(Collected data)
Start of Block

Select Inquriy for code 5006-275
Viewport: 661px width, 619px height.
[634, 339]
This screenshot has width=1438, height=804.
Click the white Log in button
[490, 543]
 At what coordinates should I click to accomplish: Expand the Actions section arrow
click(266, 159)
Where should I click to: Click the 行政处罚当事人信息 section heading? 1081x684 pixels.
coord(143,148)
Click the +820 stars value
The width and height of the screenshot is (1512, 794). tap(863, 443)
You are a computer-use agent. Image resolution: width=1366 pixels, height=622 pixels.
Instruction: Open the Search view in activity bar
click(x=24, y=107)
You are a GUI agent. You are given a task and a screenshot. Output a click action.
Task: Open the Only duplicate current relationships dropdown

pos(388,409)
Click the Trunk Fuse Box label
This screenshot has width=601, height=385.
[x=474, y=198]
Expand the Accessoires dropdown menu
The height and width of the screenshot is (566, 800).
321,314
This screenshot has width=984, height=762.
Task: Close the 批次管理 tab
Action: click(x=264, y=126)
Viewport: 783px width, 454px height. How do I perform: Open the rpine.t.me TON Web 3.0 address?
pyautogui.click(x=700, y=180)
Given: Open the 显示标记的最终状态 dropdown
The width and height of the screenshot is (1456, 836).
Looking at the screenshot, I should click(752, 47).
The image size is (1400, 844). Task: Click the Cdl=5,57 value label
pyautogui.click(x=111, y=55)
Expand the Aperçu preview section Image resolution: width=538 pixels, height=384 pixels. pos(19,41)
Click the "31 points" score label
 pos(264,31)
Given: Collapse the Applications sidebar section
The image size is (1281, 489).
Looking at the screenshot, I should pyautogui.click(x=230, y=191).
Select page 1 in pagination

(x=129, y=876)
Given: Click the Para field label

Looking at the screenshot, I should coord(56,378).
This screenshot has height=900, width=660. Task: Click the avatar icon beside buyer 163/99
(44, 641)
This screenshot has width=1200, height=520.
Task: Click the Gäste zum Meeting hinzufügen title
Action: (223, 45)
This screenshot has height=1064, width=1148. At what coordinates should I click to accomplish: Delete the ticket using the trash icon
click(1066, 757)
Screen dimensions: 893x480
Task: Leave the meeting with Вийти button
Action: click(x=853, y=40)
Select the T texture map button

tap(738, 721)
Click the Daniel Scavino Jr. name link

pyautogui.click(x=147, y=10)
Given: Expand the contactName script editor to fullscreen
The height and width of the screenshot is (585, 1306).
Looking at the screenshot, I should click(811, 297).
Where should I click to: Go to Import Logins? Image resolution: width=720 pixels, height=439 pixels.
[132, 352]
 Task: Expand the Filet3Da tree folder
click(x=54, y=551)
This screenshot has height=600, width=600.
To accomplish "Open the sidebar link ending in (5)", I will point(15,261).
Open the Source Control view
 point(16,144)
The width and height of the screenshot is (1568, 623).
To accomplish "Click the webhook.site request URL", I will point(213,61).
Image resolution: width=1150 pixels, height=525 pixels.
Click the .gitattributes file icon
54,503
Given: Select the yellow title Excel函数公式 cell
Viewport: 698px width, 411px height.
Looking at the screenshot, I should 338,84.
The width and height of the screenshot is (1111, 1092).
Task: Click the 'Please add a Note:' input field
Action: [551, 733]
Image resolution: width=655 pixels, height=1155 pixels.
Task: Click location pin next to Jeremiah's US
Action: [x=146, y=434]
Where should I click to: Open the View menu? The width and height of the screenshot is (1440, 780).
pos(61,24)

End of Block

● **What the task requires**: Take every line from the data above that holds "agent" and copy it out.

● **Expected answer**:
You are a computer-use agent. Image resolution: width=1366 pixels, height=622 pixels.
You are a GUI agent. You are given a task and a screenshot. Output a click action.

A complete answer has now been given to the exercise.